Optus BGP Outage 2023: How a Routing Change Took Down an Entire National Carrier
On November 8, 2023, Optus -- Australia's second-largest telecommunications provider and a subsidiary of Singapore Telecommunications (Singtel) -- suffered a nationwide network outage that lasted over 14 hours. Approximately 10 million customers lost access to mobile, fixed-line, and internet services. The outage knocked out emergency triple-zero (000) calls for hundreds of thousands of people, disrupted hospitals, public transit payment systems, and businesses across the country. The root cause was a BGP routing change that propagated through Optus's network in a way that the company's routers could not handle, triggering a cascading failure of its core routing infrastructure.
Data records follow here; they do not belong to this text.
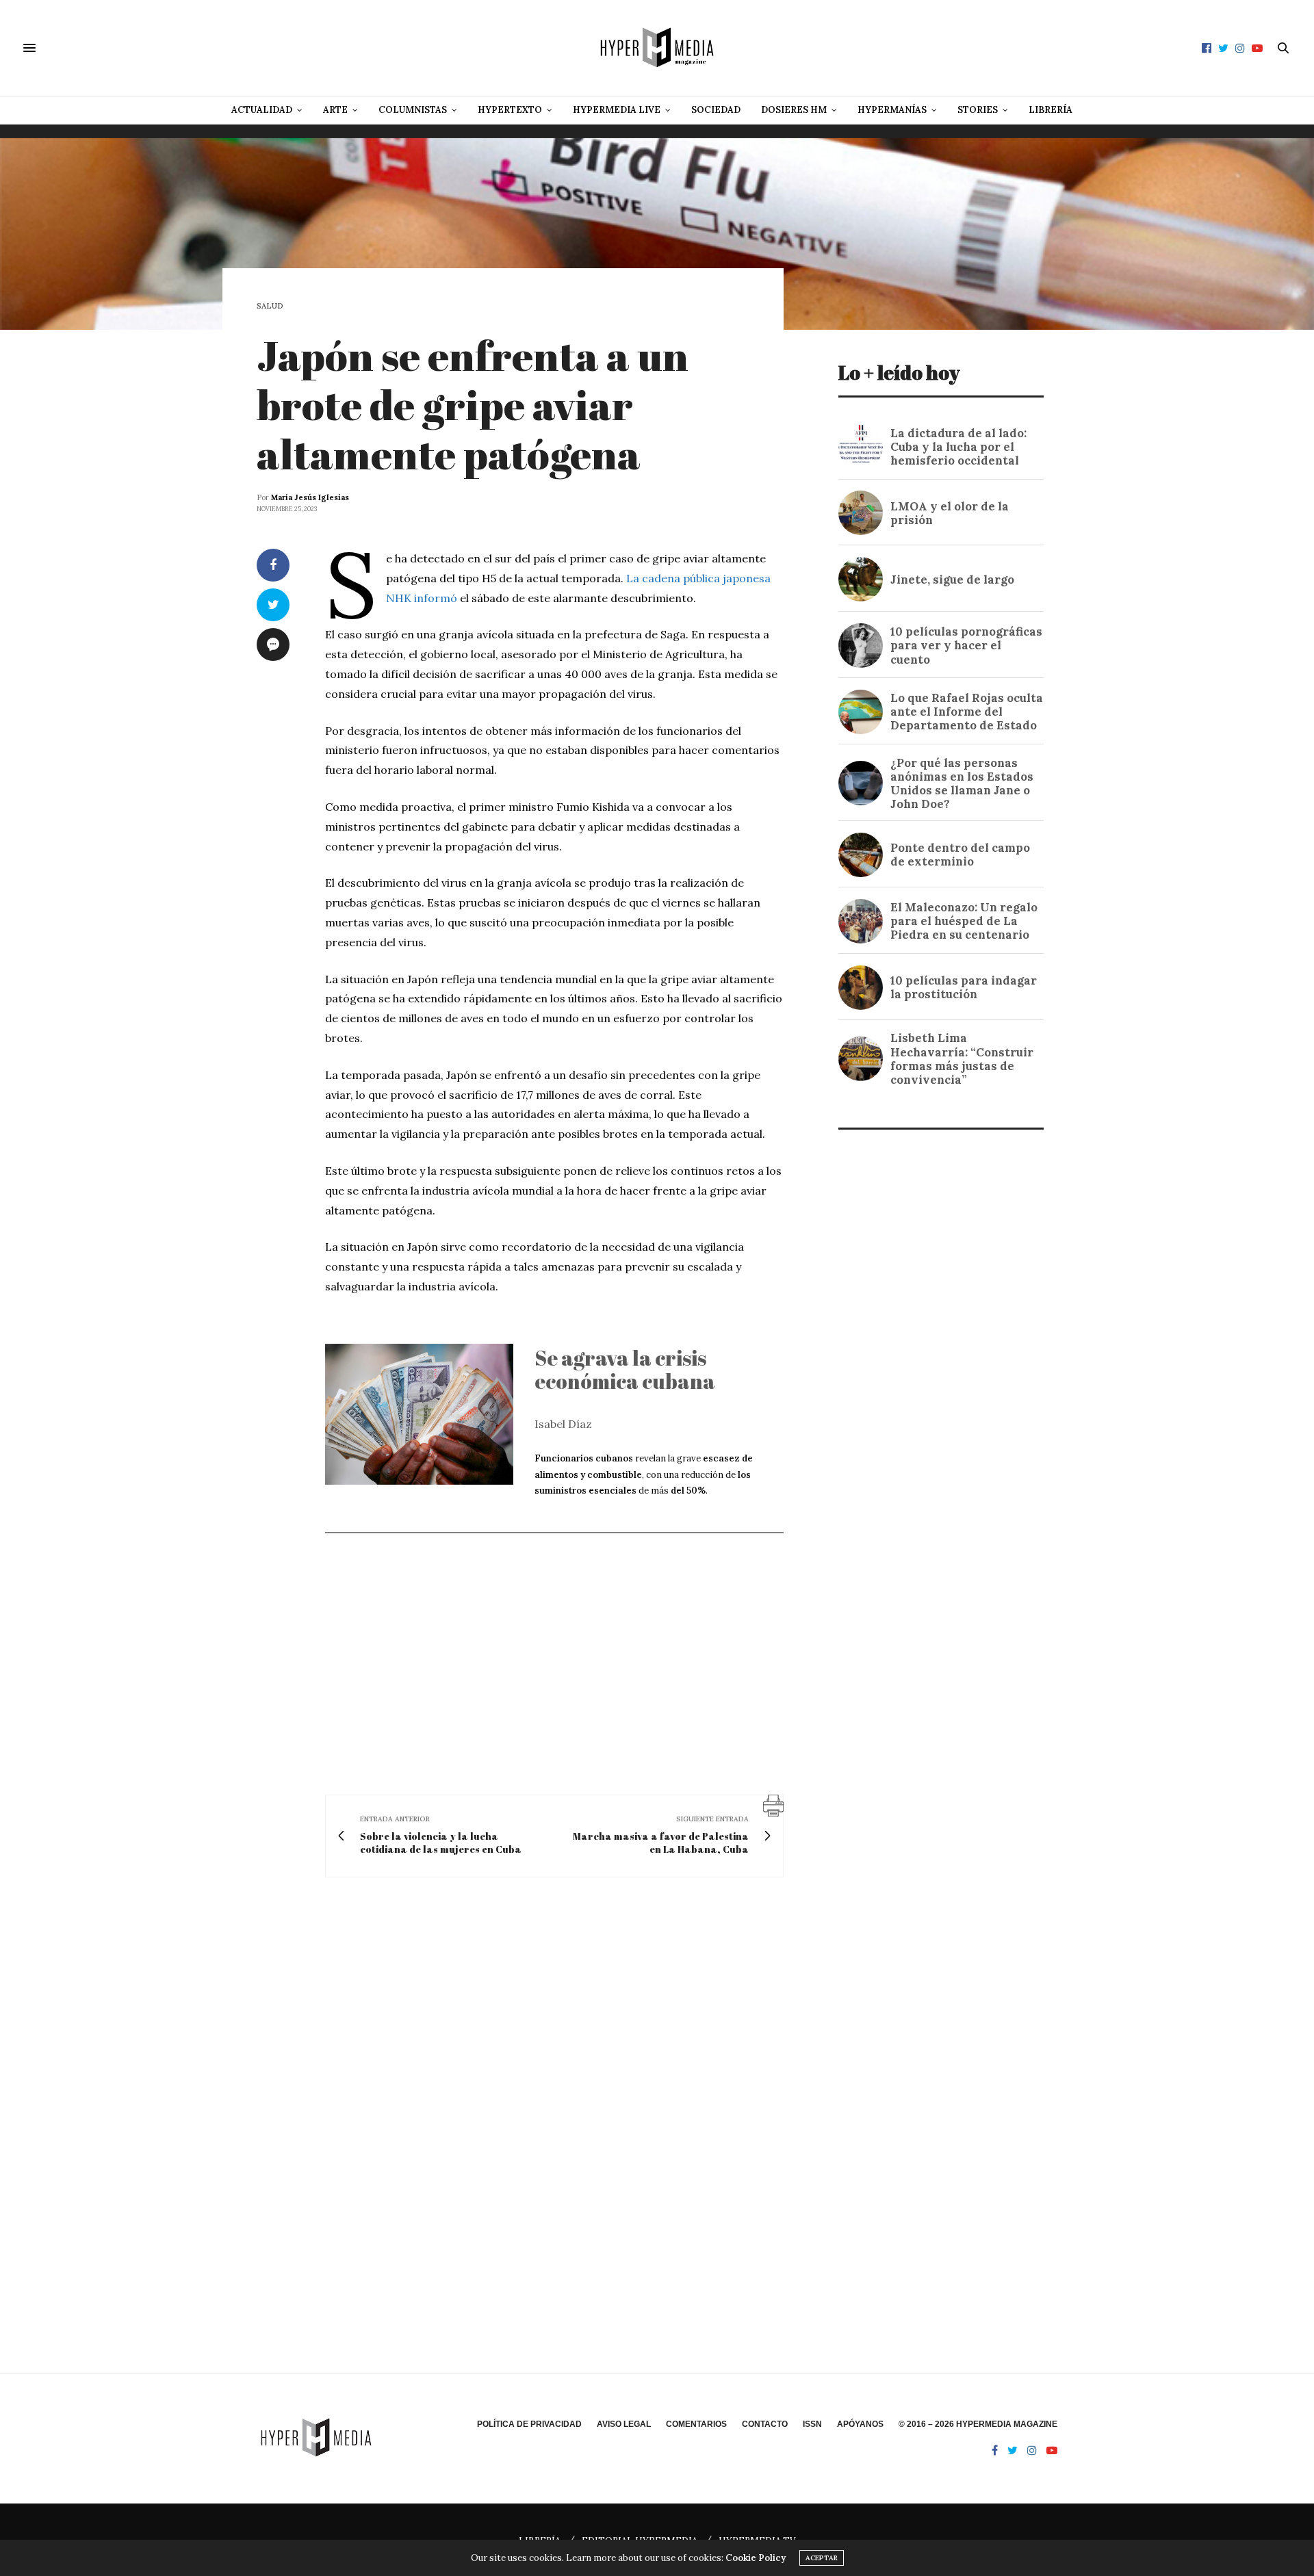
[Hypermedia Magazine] (657, 48)
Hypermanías (892, 110)
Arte (335, 110)
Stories (977, 110)
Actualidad (261, 110)
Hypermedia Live (616, 110)
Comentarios (696, 2424)
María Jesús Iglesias (310, 497)
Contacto (765, 2424)
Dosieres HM (794, 110)
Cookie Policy (755, 2558)
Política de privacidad (529, 2424)
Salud (270, 306)
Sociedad (715, 110)
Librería (1050, 110)
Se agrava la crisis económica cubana (624, 1370)
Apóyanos (860, 2424)
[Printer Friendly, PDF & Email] (773, 1804)
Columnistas (412, 110)
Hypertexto (510, 110)
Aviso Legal (624, 2424)
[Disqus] (520, 2085)
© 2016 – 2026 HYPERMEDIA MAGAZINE (978, 2424)
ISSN (812, 2424)
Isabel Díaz (563, 1424)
The Optus outage of 2023 stands as one of the most severe telecommunications failures in Australian history. It prompted a formal investigation by the Australian Communications and Media Authority (ACMA), a Senate inquiry, and significant regulatory action. The incident demonstrates how a single BGP routing event can take down an entire national carrier, and it exposed critical gaps in Australia's telecommunications resilience -- particularly regarding access to emergency services during network failures.
Background: Optus and the Australian Telecommunications Landscape
Optus operates AS4804 (Optus Internet) and AS7474 (Optus Backbone), among other AS numbers. It is the second-largest carrier in Australia after Telstra and serves roughly 10 million mobile subscribers and 1.5 million fixed broadband customers. Optus's network spans the continent, providing mobile coverage in urban and regional areas, fixed-line services via its own fiber and HFC infrastructure, and enterprise connectivity.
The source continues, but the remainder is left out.